-- Exercise goal --
All lines from the one containing "Click the exclamation mark on the 02 Jun row" down to the one containing "Viewport: 2559px width, 1347px height.", both ends included, are to be given again exactly; omit the rest of the listing below.

───── Provided records ─────

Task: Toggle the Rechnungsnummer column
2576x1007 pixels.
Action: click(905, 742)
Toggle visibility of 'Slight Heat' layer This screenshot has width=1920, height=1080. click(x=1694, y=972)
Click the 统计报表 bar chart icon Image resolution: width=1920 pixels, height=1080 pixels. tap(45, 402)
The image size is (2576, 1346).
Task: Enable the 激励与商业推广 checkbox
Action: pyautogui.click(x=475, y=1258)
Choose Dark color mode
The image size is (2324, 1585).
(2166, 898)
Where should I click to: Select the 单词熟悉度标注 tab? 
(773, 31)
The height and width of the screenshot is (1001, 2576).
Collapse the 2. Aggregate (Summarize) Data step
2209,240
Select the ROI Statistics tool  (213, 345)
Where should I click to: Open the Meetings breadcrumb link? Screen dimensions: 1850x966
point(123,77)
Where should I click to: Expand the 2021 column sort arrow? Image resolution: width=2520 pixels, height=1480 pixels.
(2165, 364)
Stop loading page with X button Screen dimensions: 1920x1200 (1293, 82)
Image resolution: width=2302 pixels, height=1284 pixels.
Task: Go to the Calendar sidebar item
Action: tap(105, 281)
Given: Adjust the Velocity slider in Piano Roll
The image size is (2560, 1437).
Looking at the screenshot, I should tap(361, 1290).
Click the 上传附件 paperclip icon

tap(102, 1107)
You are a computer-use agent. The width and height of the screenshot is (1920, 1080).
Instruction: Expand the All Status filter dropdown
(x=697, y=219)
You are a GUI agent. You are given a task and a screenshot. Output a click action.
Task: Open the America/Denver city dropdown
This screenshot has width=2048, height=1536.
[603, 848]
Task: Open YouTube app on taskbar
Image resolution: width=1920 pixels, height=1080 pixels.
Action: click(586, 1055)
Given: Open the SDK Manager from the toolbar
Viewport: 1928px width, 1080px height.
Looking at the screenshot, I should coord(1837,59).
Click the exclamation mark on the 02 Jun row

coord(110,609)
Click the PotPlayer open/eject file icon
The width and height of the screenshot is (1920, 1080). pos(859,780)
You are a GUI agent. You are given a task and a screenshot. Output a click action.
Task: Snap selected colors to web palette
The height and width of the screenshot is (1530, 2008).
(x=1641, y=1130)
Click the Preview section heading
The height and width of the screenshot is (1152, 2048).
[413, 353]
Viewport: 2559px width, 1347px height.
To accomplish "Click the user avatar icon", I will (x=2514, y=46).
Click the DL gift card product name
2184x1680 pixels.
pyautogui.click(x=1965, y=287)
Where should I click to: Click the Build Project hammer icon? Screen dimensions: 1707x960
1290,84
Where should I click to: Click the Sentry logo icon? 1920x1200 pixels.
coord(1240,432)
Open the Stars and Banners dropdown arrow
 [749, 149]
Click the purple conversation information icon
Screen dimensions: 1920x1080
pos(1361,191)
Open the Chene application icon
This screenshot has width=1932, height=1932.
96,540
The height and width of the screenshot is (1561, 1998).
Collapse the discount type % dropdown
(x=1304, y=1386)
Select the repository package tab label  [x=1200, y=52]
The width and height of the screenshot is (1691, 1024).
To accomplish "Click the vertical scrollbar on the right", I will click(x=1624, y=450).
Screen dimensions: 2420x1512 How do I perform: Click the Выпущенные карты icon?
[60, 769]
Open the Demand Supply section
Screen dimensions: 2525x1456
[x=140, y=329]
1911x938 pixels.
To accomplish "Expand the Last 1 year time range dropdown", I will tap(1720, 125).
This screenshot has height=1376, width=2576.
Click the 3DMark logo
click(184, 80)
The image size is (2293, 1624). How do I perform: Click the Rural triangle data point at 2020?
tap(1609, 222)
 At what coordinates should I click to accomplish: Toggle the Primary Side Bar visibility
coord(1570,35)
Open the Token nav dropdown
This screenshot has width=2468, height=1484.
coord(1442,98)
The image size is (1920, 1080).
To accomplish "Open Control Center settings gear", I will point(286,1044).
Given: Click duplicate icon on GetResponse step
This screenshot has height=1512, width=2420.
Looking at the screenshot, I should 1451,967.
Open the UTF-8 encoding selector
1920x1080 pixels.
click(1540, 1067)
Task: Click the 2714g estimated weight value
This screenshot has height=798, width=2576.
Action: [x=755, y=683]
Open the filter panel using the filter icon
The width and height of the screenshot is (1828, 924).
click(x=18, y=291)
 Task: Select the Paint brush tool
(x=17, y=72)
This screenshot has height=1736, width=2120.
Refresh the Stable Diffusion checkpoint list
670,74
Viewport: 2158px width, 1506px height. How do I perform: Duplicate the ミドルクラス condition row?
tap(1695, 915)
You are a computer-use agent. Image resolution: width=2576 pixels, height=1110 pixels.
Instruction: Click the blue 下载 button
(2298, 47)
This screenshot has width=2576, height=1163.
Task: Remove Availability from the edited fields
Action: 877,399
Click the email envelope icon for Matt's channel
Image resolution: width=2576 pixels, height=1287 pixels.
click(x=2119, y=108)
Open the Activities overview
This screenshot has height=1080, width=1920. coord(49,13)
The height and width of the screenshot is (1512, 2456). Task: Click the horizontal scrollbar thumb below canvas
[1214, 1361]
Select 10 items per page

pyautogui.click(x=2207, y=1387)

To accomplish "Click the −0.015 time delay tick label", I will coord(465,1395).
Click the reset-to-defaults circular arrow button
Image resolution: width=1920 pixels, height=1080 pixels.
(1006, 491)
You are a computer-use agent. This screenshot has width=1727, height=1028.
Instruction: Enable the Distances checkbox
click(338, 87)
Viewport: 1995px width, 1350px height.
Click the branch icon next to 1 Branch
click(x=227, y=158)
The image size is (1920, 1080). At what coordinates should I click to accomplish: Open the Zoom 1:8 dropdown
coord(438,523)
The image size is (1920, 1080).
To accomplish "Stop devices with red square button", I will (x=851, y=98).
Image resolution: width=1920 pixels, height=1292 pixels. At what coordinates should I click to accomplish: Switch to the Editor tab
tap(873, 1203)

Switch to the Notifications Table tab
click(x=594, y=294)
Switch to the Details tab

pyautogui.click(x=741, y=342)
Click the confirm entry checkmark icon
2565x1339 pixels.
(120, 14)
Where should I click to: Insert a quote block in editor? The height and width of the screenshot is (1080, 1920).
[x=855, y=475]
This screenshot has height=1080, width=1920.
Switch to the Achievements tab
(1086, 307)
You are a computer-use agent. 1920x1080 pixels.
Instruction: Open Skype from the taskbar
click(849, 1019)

─────

-- Task output --
Click the exclamation mark on the 02 Jun row

coord(110,609)
Click the PotPlayer open/eject file icon
The width and height of the screenshot is (1920, 1080). pos(859,780)
You are a GUI agent. You are given a task and a screenshot. Output a click action.
Task: Snap selected colors to web palette
The height and width of the screenshot is (1530, 2008).
(x=1641, y=1130)
Click the Preview section heading
The height and width of the screenshot is (1152, 2048).
[413, 353]
Viewport: 2559px width, 1347px height.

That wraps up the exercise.